Umso bedrohlicher für die globale Weltordnung erscheint heute der von der Türkei verfolgte politische
Kurs, auch und vor allem angesichts des immer deutlicher werdenden Einwirkens des NATO-Partners
Türkei, in die Souveränität dritter Staaten: Während die Ausweitung der Eskalationen über die eigenen
Staatsgrenzen hinaus zu den Nachbarländern im vorderen Orient als Souveränitätsbruch zu mahnen
sein müsste, sorgt diese Koniktverlagerung - und darüber hinaus das Einschreiten ausländischer
Staatsmänner in die Politik der Bundesrepublik Deutschland und Europas - für große Empörung und
Unverständnis in der deutschen Bevölkerung.
Schlussendlich - und nicht zuletzt auch durch die Dezimierung der parlamentarischen Opposition
aufgrund der Festnahme von zwölf der ihr angehörenden Abgeordneten - stimmte das Parlament nun
kürzlich der von der türkischen Regierung vorgelegten Verfassungsreform zu, und legte damit den
Grundstein für den Übergang in ein Präsidialsystem. Per Referendum wird das Volk es schließlich in
einigen Wochen selbst in der Hand haben, die Demokratie im Land aufrechtzuerhalten.

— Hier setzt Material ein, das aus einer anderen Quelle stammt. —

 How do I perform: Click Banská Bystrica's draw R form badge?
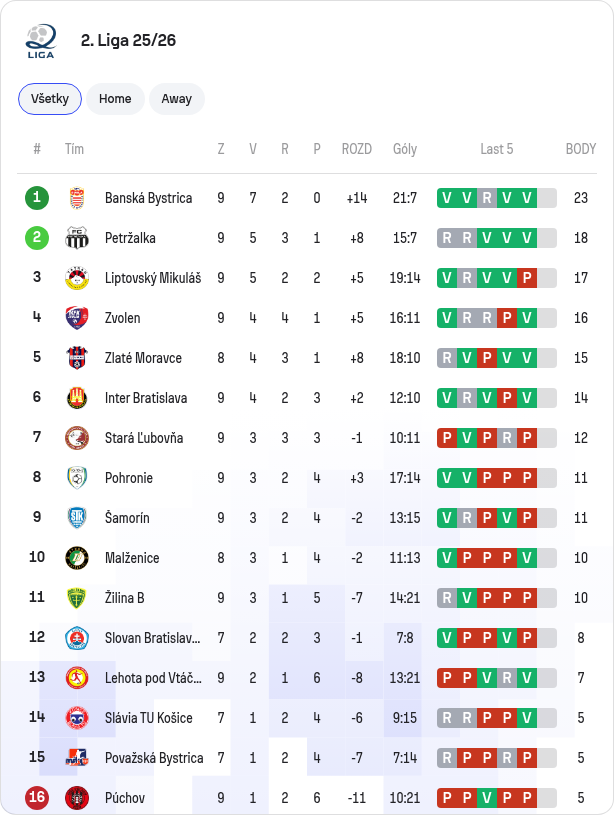pyautogui.click(x=487, y=198)
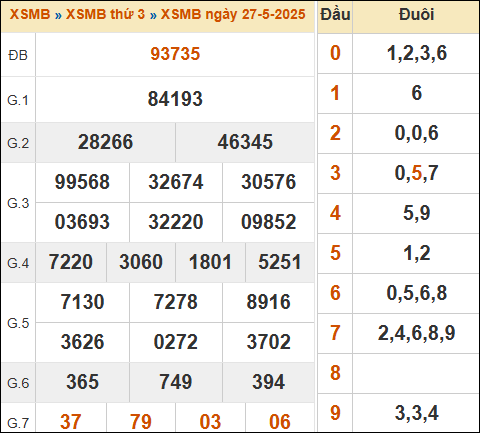The image size is (480, 433).
Task: Select G.5 number 7278
Action: coord(175,302)
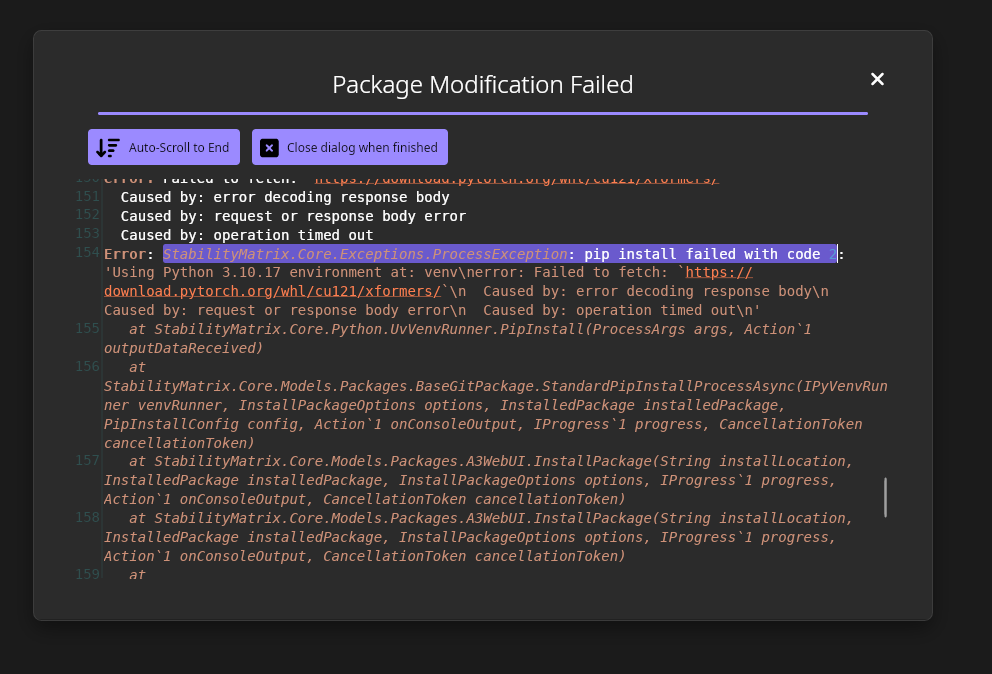This screenshot has height=674, width=992.
Task: Click line number 159 at bottom
Action: pos(88,574)
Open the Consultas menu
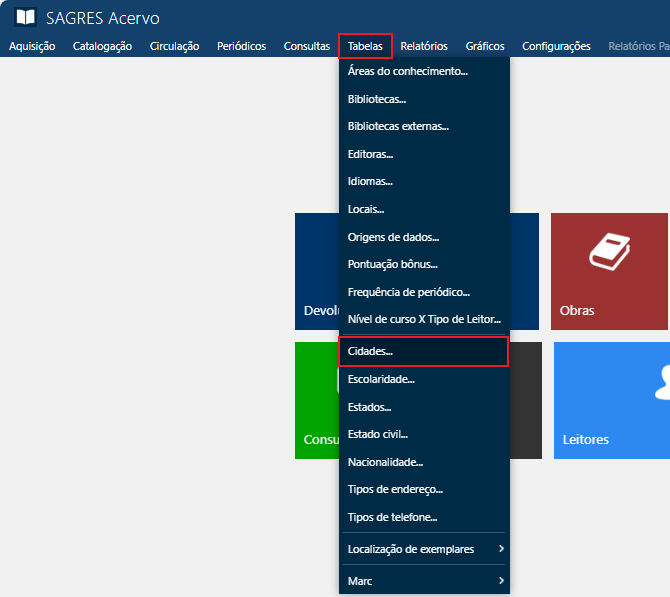 [307, 46]
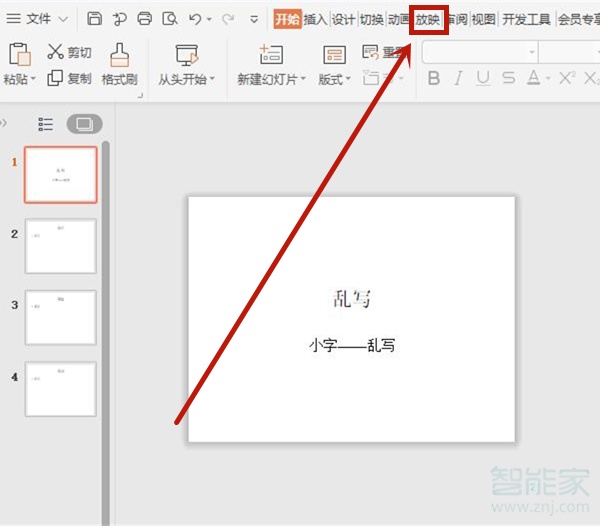Screen dimensions: 600x526
Task: Open the 放映 (Slideshow) tab
Action: 428,19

Im Hinblick auf die mit der Verfassungsreform verbundene Gefahr einer Erosion von Rechtsstaat und
Demokratie in der Post-Putsch- bzw. autoritär-präsidial geführten Türkei, appellieren die
Fraktionsvorsitzenden aller Parteien im Rat der Stadt Bergen an die Bundesregierung und das
Europäische Parlament, sich eindringlichst mit allem was in ihrer Macht steht dafür einzusetzen, dass
die uneingeschränkte Bewahrung der demokratischen Werte und Menschenrechte gewährleistet wird für alle in der Türkei lebenden ethnisch-religiösen Minderheiten, Presseschaffenden und
Andersdenkenden - aber auch im Sinne der Solidarität mit den vielen hierzulande lebenden türkischund kurdischstämmigen deutschen Bürgerinnen und Bürger.